§ Your task:
Give back an exact copy of the lines below, from the first through the line with "Task: Click the axe"; please stop there.

[[ Given data open ]]

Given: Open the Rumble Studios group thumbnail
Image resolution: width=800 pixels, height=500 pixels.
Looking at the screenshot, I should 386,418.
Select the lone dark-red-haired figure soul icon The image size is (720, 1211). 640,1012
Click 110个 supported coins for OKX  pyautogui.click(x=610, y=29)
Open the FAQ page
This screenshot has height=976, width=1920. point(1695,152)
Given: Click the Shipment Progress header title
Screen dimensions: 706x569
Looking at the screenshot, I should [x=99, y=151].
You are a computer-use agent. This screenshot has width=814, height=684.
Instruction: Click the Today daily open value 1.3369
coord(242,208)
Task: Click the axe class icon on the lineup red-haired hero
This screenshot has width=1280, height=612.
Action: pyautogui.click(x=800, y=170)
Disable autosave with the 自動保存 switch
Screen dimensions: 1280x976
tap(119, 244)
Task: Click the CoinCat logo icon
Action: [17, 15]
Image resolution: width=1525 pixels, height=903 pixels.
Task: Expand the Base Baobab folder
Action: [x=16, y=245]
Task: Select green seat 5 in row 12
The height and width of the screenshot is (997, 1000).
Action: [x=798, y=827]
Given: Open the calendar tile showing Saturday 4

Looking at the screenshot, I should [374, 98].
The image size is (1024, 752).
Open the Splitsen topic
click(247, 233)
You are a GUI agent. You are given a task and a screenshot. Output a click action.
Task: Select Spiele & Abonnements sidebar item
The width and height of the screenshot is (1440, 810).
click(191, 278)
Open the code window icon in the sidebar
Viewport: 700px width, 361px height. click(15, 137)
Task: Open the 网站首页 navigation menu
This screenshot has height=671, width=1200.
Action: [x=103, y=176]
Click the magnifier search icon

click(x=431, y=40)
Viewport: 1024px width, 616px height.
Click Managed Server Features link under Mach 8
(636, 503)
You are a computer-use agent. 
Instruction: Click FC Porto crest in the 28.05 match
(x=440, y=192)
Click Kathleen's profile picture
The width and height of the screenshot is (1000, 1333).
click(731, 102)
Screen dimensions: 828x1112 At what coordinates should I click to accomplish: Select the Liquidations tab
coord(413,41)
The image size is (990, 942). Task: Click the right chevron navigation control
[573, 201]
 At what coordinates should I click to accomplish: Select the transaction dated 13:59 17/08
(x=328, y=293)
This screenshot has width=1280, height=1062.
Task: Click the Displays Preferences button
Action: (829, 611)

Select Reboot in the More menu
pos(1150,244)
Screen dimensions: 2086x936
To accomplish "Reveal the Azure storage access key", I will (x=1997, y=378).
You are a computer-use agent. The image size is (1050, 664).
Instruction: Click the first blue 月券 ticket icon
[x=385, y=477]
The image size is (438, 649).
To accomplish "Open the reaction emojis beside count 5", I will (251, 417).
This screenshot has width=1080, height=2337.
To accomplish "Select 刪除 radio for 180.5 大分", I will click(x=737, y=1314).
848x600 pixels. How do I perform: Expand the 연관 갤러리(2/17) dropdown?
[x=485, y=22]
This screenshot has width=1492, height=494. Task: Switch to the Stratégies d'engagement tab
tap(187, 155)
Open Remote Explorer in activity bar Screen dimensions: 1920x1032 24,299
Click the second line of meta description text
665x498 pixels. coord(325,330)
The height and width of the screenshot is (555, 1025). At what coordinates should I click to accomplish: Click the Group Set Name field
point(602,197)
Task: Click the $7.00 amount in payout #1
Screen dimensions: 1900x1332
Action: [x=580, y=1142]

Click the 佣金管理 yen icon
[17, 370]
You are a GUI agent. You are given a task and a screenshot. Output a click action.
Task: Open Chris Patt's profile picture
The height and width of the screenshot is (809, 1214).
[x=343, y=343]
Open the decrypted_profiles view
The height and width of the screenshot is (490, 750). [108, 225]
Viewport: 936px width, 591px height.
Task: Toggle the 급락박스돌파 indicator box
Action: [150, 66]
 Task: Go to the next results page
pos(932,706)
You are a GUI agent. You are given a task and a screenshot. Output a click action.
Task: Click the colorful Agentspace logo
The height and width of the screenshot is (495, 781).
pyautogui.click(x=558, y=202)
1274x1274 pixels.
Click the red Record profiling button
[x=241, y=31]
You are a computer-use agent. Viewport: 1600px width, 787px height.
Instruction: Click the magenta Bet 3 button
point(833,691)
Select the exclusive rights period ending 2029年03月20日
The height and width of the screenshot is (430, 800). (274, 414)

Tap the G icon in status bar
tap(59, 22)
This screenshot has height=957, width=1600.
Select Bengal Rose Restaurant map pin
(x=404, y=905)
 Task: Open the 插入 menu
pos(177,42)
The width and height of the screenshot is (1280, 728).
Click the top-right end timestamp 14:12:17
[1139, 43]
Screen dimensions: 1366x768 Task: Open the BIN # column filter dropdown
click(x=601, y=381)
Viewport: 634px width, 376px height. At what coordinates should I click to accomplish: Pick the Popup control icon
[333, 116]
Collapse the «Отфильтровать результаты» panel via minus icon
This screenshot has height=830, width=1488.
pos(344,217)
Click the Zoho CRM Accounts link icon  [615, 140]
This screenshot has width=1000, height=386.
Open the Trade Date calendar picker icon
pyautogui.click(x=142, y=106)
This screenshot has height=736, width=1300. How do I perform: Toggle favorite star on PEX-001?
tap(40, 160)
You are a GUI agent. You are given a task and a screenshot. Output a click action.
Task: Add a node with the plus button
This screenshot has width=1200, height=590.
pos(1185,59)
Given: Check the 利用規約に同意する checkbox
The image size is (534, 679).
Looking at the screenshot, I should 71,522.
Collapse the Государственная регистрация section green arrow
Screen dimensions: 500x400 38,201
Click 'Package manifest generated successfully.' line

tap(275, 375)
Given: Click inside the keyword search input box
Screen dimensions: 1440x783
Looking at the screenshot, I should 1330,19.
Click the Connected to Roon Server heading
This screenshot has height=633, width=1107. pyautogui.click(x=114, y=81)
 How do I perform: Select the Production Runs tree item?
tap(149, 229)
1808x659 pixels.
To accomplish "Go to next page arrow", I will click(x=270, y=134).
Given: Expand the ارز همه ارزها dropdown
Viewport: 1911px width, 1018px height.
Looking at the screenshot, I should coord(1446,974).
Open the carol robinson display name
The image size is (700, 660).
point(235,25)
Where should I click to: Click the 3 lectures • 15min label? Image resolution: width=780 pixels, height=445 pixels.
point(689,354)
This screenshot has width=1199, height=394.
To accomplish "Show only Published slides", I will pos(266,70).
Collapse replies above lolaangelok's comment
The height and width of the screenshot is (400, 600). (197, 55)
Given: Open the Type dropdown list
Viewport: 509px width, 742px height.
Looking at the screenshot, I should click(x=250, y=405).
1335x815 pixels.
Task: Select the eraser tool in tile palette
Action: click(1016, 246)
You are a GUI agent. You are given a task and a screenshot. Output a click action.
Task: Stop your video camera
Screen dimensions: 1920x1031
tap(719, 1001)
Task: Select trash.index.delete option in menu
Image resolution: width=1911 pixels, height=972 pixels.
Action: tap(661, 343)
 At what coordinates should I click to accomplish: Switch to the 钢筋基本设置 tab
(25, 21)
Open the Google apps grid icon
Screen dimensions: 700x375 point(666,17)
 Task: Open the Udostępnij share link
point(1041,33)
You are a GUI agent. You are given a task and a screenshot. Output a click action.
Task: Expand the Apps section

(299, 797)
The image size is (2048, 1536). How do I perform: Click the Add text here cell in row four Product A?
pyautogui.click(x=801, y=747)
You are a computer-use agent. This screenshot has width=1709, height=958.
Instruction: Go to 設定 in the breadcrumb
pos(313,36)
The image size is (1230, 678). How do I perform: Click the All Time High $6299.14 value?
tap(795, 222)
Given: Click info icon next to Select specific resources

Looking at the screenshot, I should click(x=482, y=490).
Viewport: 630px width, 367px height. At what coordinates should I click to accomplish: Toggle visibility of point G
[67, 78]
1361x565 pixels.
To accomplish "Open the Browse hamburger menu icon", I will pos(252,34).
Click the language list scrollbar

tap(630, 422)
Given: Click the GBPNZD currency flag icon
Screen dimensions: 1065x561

[[ Given data closed ]]

§ The completed task:
Given: Open the Rumble Studios group thumbnail
Image resolution: width=800 pixels, height=500 pixels.
Looking at the screenshot, I should 386,418.
Select the lone dark-red-haired figure soul icon The image size is (720, 1211). 640,1012
Click 110个 supported coins for OKX  pyautogui.click(x=610, y=29)
Open the FAQ page
This screenshot has height=976, width=1920. point(1695,152)
Given: Click the Shipment Progress header title
Screen dimensions: 706x569
Looking at the screenshot, I should [x=99, y=151].
You are a computer-use agent. This screenshot has width=814, height=684.
Instruction: Click the Today daily open value 1.3369
coord(242,208)
Task: Click the axe class icon on the lineup red-haired hero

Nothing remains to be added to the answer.